##  Crash Severity Classification

### General Parameters

In [None]:
# List of years used to train, test, and validate the model:
year_filter = [2011]

# Set to True to save model after each epoch:
save_model = False

# Set to True to save plots for each epoch:
save_plots = False

# Set to True to stop straining process after overfitting:
Early_stopping = False

# Set to True to set label_index automatically:
automatic_labelling = False

# Name of the model for saving and logging purposes:
model_name = "2011Narr"

# Save location:
address = "/content/gdrive/My Drive/Modelling Results"

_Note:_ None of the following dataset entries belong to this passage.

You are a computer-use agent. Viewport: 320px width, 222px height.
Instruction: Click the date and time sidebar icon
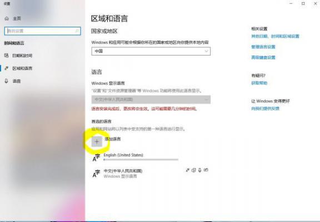7,56
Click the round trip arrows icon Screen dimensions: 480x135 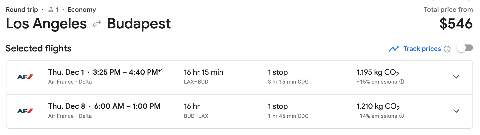(97, 24)
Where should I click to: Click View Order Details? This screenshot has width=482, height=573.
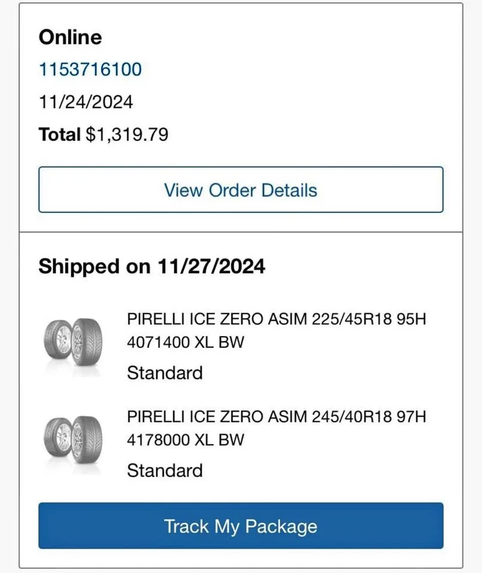pos(240,190)
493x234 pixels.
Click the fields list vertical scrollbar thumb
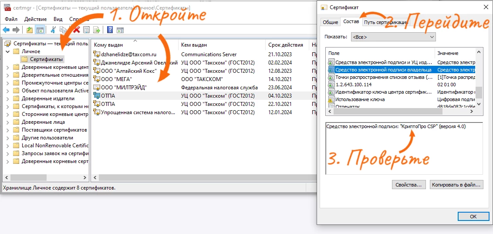point(479,92)
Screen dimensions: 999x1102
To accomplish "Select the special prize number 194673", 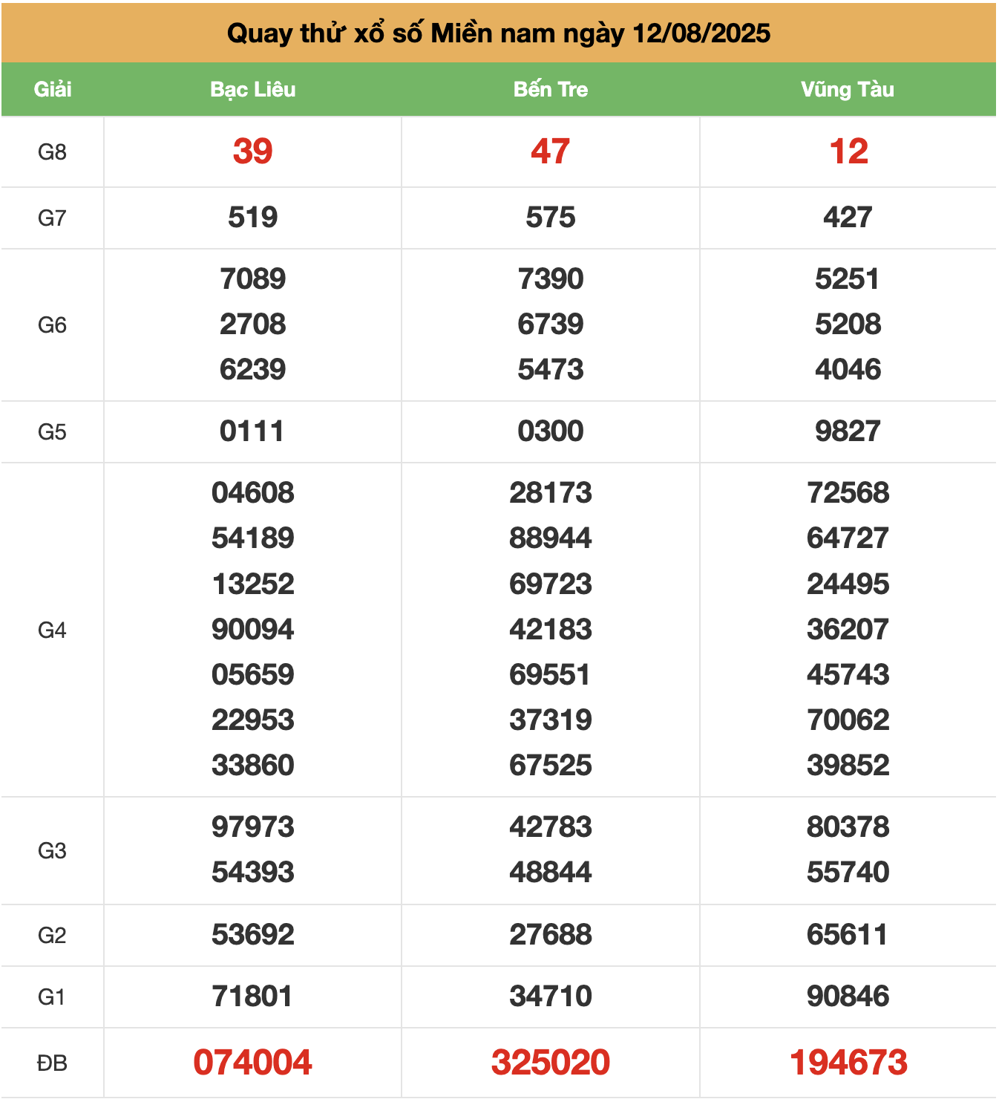I will [x=848, y=1063].
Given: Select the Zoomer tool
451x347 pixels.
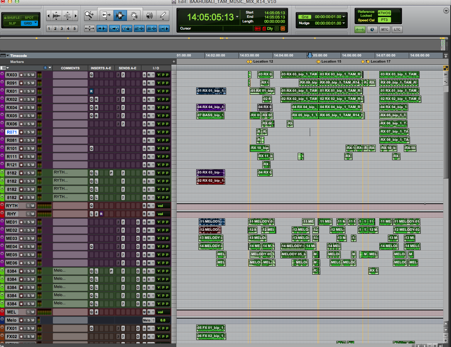Looking at the screenshot, I should [89, 15].
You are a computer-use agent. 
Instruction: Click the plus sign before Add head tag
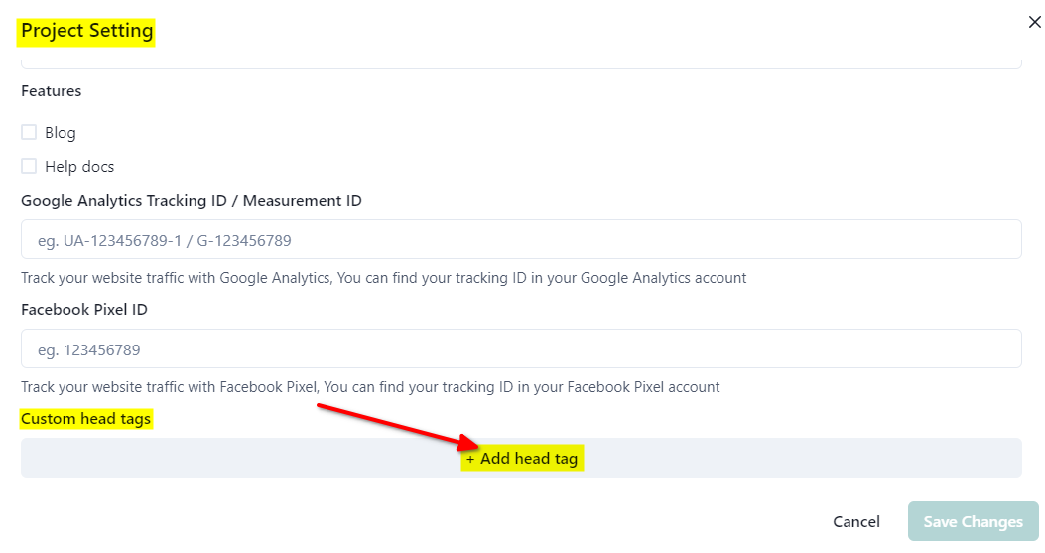pyautogui.click(x=470, y=459)
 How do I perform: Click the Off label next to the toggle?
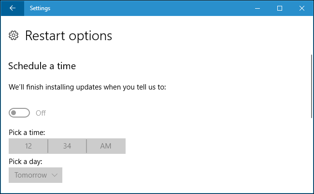pyautogui.click(x=41, y=113)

# The dataset csv file address:
dataset_address = 'Crash Severity Data.csv'

### Import dataset from Google Drive

In [None]:
# If the dataset is being loaded from the google drive (Uncomment and replace the file id):
# !gdown --id <Google drive file id of the dataset file>

### Install libraries

In [None]:
# Comment out if you have the libraries installed on your device:
%pip install pytorch_transformers
%pip install -U -q PyDrive
%pip install seaborn
%pip install logging
%pip install numpy
%pip install pandas
%pip install tqdm
%pip install scikit-learn
%pip install torch
%pip install pytorch-transformers
%pip install matplotlib

### Set things up

In [None]:
# Basic Utilities:
import os
import re
import json
import logging
from itertools import cycle

# Data Utilities
import numpy as np
import pandas as pd
import matplotlib.pyplot as plt
from matplotlib.ticker import FormatStrFormatter

# Report Utilities:
from tqdm import trange
from tqdm import tqdm_notebook as tqdm
from sklearn.model_selection import train_test_split
from sklearn.metrics import classification_report, precision_recall_fscore_support
from sklearn.metrics import confusion_matrix, roc_curve, auc
from sklearn.preprocessing import OneHotEncoder
import seaborn as sns

# Neural Network Related:
import torch
import torch.nn.functional as nnf
from torch.utils.data import TensorDataset, DataLoader
from pytorch_transformers import BertTokenizer, BertForSequenceClassification
from pytorch_transformers.optimization import AdamW, WarmupLinearSchedule

# Mounting google drive (to be able to save logging info in Google Drive):
# from google.colab import drive
# drive.mount('/content/gdrive')

Mounted at /content/gdrive


### BERT Input class

In [None]:
class BertInputItem(object):

    def __init__(self, text, input_ids, input_mask, segment_ids, label_id):
        
        self.text = text
        self.input_ids = input_ids
        self.input_mask = input_mask
        self.segment_ids = segment_ids
        self.label_id = label_id


#### Input Conversion Function

In [None]:
def convert_samples_to_inputs(sample_texts, sample_labels, label2idx, max_seq_length, tokenizer):
    """converts data to BERT compatible input

    Args:
        sample_texts (Pandas Dataframe): Crash text narrative data (X)
        sample_labels (Pandas Dataframe): Crash type label data (y)
        label2idx (dict): label index pairs
        max_seq_length (int): Number of tokens used to perform prediction (3 to 512)
        tokenizer (function): Pretrained BERT tokenizer

    Returns:
        List: list of BERT input items
    """
    
    input_items = []
    examples = zip(sample_texts, sample_labels)
    for (ex_index, (text, label)) in enumerate(examples):

        # Create a list of token ids
        input_ids = tokenizer.encode(f"[CLS] {text} [SEP]")
        if len(input_ids) > max_seq_length:
            input_ids = input_ids[:max_seq_length]
            input_ids[max_seq_length-1] = tokenizer.encode(f"[SEP]")[0]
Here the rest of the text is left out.